Kaibin Huang (Fellow, IEEE) received the B.Eng. and M.Eng. degrees from the National University of Singapore and the Ph.D. degree from The University of Texas at Austin, all in electrical engineering. He is the Philip K H Wong Wilson K L Wong Professor in Electrical Engineering and the Department Head at the Dept. of Electrical and Electronic Engineering, The University of Hong Kong (HKU), Hong Kong. His work was recognized with seven Best Paper awards from the IEEE Communication Society. He is a member of the Engineering Panel of Hong Kong Research Grants Council (RGC) and a Croucher Senior Research Fellow (2026 Class).
作者簡介(中文翻譯)
洪陽杜(Hongyang Du)是香港大學電機電子工程系的助理教授,並負責網絡智能與計算生態系統(NICE)實驗室。他於中國北京交通大學獲得工程學士學位,並於新加坡南洋理工大學獲得博士學位。他擔任《IEEE通訊調查與教程》、《IEEE通訊期刊》、《IEEE車輛技術期刊》和《IEEE通訊學會開放期刊》的編輯。他於2024年獲得IEEE通訊學會最佳早期職業研究者青年專業人士獎,2023年獲得IEEE信號處理學會獎學金,並於2022年獲得IEEE車輛技術學會的Daniel E. Noble獎學金。他的研究興趣包括邊緣智能、生成式人工智慧和通訊網絡。
陳先浩(Xianhao Chen)於2017年獲得中國西南交通大學電子信息工程學士學位,並於2022年獲得佛羅里達大學電氣與計算機工程博士學位。他目前是香港大學電機電子工程系的助理教授,並負責無線信息與智能(WILL)實驗室。他的研究興趣包括無線網絡、邊緣智能和機器學習。

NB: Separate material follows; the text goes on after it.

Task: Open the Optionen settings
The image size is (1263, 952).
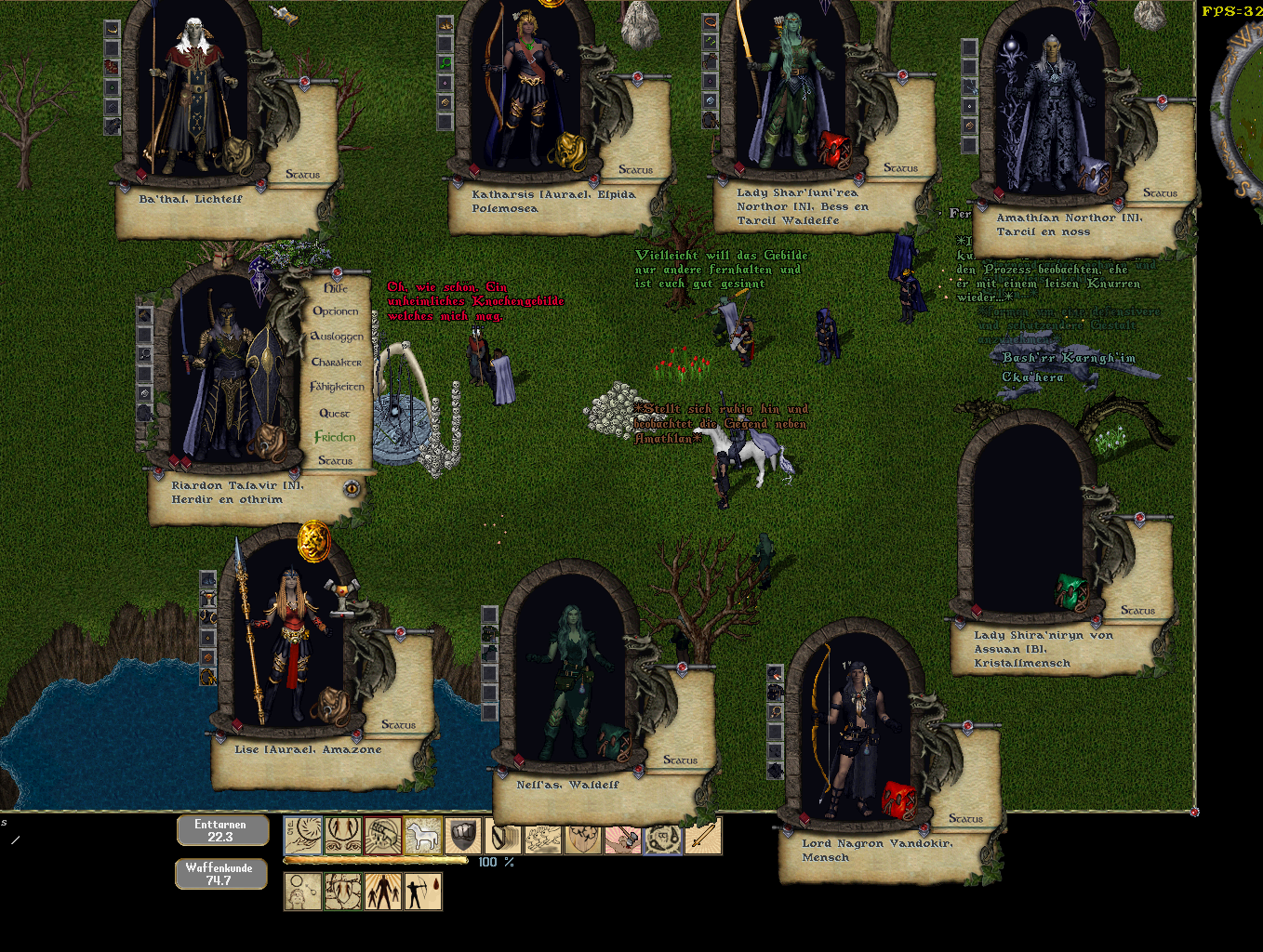Action: [335, 311]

劉元偉(Yuanwei Liu)是香港大學電機電子工程系的終身正教授,同時也是倫敦瑪麗女王大學的訪問教授。他是IEEE Fellow、AAIA Fellow、AIIA Fellow,並自2021年至今為科學網絡高被引研究者,還是香港工程學院的青年會員。他的研究興趣包括天線系統、下一代多重接入、集成感測與通訊、可重構智能表面、近場通訊和移動邊緣計算。他於2022年被《MIT Technology Review》列為35位35歲以下創新者之一。他擔任IEEE通訊學會傑出講者、IEEE車輛技術學會傑出講者、IEEE信號處理與通訊計算技術委員會(SPCC)主席,以及下一代多重接入新興技術倡議的學術主席。他於2020年獲得IEEE通訊學會EMEA傑出青年研究者獎,並於2020年獲得IEEE SPCC技術委員會早期成就獎、2021年IEEE通訊理論技術委員會(CTTC)早期成就獎。他於2021年獲得IEEE通訊學會最佳青年專業人士獎的傑出提名,並獲得四項IEEE最佳論文獎。他擔任IEEE通訊學會技術通訊的共同主編,IEEE TCOM/CL的區域編輯,以及IEEE COMST/TWC/TCCN/TVT/TNSE等期刊的編輯,並擔任ETSI行業規範小組RIS行業規範小組工作項目6的報告員。
黃凱彬(Kaibin Huang,IEEE Fellow)於新加坡國立大學獲得工程學士和碩士學位,並於德克薩斯大學奧斯汀分校獲得電氣工程博士學位。他是香港大學電機電子工程系的Philip K H Wong Wilson K L Wong電氣工程教授及系主任。他的工作曾獲得IEEE通訊學會七項最佳論文獎。他是香港研究資助局(RGC)工程小組的成員,並是2026班的Croucher高級研究員。